Max Havelaar è il marchio di qualità indipendente per il commercio equo e solidale. I prodotti con il marchio di qualità Max Havelaar sono prodotti e commercializzati in condizioni eque. Un'idea comune è che Max Havelaar sia un marchio e commercializzi i propri prodotti come il caffè. Non è così. La Fondazione Max Havelaar non produce né vende niente da sé.

AmacaGigante.it vende anche prodotti da Fair Trade Original e altri marchi per i quali non è (ancora) disponibile un marchio di qualità e quindi non può sempre utilizzare questo marchio di qualità.


EFTA

L'European Fair Trade Association (EFTA) è una rete di organizzazioni di commercio equo e solidale in Belgio, Germania, Francia, Gran Bretagna, Italia, Paesi Bassi, Austria, Spagna e Svizzera. L'EFTA mira a rendere più efficiente ed efficace l'importazione congiunta di prodotti equosolidali mediante lo scambio di informazioni, la cooperazione commerciale e lo sviluppo di posizioni comuni.

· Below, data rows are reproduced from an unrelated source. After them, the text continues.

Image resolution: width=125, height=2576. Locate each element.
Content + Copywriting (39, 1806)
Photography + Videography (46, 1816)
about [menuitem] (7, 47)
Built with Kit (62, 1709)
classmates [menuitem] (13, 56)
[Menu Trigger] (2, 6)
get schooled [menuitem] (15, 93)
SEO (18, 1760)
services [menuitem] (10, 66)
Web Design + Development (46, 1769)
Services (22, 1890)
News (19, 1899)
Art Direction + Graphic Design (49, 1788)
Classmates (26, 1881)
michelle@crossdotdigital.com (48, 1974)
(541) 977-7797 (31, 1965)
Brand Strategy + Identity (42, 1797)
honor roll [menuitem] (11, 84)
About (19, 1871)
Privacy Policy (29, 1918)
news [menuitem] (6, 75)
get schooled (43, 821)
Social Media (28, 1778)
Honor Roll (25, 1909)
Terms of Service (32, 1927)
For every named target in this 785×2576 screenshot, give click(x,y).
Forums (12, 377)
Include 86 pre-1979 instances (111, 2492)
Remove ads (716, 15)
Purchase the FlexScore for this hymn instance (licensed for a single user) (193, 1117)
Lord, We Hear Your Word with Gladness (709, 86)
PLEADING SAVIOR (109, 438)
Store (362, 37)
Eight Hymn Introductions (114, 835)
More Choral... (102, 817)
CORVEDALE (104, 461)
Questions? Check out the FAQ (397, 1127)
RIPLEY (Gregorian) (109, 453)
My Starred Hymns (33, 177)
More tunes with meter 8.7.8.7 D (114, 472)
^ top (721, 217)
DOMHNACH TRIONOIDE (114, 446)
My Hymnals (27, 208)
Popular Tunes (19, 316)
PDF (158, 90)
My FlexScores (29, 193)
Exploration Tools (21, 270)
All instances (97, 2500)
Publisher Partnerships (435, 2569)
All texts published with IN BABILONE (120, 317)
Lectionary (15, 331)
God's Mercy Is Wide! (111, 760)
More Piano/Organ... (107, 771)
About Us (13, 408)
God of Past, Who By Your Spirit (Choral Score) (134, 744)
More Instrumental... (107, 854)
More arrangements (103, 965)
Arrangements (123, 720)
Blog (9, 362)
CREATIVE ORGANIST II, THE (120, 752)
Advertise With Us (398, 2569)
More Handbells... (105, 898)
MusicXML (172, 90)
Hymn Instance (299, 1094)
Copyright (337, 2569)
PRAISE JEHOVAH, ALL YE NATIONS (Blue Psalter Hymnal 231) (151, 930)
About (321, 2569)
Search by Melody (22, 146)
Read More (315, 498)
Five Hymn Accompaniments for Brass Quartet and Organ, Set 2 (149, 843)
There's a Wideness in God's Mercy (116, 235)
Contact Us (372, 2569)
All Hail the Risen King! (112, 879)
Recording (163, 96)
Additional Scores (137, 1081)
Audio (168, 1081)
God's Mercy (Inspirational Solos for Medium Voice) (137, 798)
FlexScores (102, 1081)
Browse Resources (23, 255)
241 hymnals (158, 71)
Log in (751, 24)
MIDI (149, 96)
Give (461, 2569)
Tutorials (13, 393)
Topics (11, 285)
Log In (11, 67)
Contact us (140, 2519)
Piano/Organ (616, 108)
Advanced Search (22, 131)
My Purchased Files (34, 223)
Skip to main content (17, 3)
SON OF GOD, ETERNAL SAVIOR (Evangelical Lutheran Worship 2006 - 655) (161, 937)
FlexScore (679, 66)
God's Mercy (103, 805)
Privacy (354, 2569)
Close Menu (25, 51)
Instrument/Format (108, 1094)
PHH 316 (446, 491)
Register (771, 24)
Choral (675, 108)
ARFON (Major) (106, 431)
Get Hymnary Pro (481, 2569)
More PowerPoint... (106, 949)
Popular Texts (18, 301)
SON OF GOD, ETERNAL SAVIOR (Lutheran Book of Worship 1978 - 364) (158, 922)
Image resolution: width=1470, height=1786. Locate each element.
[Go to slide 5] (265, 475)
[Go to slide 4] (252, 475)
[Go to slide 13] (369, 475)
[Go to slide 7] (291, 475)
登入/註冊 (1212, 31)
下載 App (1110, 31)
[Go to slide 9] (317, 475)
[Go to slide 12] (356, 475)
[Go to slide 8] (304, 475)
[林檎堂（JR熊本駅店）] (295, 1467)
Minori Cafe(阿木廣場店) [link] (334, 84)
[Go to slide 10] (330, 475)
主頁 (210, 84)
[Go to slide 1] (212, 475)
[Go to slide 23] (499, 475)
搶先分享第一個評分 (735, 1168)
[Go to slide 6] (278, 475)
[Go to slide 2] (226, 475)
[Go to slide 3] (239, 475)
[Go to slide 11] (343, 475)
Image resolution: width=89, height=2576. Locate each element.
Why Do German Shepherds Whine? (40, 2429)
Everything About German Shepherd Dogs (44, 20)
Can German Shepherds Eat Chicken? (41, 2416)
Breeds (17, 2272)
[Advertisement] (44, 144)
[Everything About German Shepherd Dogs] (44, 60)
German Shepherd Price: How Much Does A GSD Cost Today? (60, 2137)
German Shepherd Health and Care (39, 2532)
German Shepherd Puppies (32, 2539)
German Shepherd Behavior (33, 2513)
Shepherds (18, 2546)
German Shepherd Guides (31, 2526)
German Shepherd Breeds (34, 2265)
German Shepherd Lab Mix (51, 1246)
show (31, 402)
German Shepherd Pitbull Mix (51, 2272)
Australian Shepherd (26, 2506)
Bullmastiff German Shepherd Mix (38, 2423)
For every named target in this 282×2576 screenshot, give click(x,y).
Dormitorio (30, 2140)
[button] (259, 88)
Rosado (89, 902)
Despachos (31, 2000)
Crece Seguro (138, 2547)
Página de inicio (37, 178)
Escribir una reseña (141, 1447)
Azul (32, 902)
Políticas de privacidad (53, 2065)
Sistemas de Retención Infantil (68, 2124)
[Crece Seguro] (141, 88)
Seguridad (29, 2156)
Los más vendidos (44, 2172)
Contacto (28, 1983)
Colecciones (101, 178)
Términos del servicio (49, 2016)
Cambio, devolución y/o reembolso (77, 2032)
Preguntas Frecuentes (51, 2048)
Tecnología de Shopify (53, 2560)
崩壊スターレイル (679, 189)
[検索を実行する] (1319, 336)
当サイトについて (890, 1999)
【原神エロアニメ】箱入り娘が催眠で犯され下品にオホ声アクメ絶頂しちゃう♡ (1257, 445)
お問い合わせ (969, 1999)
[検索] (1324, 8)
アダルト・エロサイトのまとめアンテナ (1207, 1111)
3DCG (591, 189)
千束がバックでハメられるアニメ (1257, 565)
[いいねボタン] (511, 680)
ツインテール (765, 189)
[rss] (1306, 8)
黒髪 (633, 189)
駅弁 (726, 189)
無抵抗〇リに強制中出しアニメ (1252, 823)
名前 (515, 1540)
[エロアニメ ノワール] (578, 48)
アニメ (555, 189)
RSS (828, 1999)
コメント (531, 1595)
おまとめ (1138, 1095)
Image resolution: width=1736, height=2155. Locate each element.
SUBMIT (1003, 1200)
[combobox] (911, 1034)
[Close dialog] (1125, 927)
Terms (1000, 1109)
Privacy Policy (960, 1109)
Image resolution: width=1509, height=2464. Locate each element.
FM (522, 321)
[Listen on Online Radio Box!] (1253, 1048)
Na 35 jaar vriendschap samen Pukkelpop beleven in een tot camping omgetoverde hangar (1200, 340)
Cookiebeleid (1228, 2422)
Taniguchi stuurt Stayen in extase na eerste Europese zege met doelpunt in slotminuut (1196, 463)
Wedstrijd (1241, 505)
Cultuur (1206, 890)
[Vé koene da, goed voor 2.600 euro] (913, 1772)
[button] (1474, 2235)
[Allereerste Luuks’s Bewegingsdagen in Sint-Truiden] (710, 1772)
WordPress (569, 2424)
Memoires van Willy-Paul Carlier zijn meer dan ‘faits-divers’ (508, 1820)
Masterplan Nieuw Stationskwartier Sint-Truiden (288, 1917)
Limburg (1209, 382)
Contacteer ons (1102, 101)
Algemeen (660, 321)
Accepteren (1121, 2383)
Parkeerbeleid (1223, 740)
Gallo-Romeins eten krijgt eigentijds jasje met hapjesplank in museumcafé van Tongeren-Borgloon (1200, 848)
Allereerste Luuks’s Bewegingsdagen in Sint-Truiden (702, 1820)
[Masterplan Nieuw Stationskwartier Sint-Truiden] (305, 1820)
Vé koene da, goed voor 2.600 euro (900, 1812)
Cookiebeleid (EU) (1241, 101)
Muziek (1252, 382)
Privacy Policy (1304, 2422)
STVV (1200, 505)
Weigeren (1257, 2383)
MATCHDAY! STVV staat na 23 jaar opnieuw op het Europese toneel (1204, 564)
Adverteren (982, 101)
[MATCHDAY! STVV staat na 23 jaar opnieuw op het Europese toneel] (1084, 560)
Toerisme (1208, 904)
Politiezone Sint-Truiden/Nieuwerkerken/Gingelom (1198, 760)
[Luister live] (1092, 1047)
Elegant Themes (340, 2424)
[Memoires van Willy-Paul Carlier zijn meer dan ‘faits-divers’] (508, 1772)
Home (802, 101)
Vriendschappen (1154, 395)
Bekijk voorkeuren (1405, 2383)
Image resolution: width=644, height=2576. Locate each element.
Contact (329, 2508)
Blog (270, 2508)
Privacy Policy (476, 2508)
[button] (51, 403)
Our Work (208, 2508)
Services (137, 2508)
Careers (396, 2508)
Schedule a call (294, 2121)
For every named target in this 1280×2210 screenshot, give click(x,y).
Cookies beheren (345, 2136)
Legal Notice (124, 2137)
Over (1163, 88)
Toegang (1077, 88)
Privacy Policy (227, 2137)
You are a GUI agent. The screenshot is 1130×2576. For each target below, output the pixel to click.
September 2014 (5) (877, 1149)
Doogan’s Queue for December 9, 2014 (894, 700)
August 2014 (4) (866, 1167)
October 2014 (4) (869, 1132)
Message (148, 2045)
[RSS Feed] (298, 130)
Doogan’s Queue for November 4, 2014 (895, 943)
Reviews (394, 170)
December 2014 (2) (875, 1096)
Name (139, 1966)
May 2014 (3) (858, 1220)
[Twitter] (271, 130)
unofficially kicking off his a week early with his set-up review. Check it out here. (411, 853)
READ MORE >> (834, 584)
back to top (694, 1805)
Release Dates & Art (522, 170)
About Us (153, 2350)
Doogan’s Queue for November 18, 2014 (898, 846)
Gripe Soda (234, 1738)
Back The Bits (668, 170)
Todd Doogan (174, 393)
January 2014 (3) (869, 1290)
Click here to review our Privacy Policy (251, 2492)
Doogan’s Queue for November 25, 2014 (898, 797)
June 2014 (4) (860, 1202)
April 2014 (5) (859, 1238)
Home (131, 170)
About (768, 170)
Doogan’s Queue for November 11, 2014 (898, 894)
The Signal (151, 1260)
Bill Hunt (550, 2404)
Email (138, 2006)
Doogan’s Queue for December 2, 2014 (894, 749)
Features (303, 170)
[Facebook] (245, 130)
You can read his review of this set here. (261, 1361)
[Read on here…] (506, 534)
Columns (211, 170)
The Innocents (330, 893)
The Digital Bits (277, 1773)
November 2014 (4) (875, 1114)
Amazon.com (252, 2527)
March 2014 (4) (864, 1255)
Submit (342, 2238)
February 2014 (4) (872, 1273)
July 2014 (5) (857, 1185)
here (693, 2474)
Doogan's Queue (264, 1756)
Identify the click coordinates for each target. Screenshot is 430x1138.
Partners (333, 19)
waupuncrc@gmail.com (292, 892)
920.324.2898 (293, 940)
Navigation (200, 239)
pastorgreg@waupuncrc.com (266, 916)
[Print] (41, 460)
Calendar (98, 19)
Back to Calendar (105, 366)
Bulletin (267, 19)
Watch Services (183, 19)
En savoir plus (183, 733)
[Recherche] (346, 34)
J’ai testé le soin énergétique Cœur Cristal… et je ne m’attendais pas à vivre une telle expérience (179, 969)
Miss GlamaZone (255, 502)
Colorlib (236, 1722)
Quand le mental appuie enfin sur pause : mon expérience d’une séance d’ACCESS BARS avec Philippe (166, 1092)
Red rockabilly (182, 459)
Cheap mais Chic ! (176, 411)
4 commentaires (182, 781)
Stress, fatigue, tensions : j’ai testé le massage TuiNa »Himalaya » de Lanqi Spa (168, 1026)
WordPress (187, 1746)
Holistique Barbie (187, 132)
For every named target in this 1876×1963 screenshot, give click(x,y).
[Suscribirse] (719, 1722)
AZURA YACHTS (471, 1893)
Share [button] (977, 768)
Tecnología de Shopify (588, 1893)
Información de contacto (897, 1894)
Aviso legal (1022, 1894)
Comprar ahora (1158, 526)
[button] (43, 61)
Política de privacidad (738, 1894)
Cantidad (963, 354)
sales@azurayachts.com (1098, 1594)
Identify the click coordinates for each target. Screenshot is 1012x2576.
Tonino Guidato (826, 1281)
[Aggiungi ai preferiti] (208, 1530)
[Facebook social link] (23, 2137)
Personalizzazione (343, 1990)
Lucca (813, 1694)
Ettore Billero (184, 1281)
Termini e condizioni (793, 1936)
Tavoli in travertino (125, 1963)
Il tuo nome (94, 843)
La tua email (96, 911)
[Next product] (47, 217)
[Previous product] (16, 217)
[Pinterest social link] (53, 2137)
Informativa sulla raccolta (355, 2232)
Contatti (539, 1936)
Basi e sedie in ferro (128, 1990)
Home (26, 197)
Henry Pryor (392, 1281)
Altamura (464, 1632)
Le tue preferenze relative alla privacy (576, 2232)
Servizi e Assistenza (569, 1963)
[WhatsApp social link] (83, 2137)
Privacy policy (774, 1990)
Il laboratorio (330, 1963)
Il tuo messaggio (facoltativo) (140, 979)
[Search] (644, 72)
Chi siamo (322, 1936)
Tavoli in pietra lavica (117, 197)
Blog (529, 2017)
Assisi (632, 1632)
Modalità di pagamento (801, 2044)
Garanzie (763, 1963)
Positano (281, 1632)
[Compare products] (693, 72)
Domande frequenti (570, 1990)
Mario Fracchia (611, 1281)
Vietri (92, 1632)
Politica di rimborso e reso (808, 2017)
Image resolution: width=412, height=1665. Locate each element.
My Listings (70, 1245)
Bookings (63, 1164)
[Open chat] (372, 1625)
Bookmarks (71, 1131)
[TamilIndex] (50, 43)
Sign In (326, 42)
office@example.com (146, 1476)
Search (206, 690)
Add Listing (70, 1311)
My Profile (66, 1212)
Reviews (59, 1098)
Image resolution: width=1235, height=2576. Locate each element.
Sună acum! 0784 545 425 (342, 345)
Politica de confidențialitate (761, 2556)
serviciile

Inoltre, l'EFTA si è posta l'obiettivo di promuovere il commercio equo e solidale, sia a livello commerciale che politico. Attività importanti qui sono campagne congiunte e una strategia di lobbying comune.


WFTO

La World Fair Trade Organisation (WFTO) è l'organizzazione mondiale del commercio equo e solidale. Le organizzazioni di produttori e gli importatori come Worldshop sono membri. La WFTO ha più di 350 membri. I membri collaborano per sviluppare un modo diverso, più giusto di commerciare. La WFTO funge da promotore per il commercio equo e solidale e come forum per lo scambio di informazioni tra organizzazioni membri.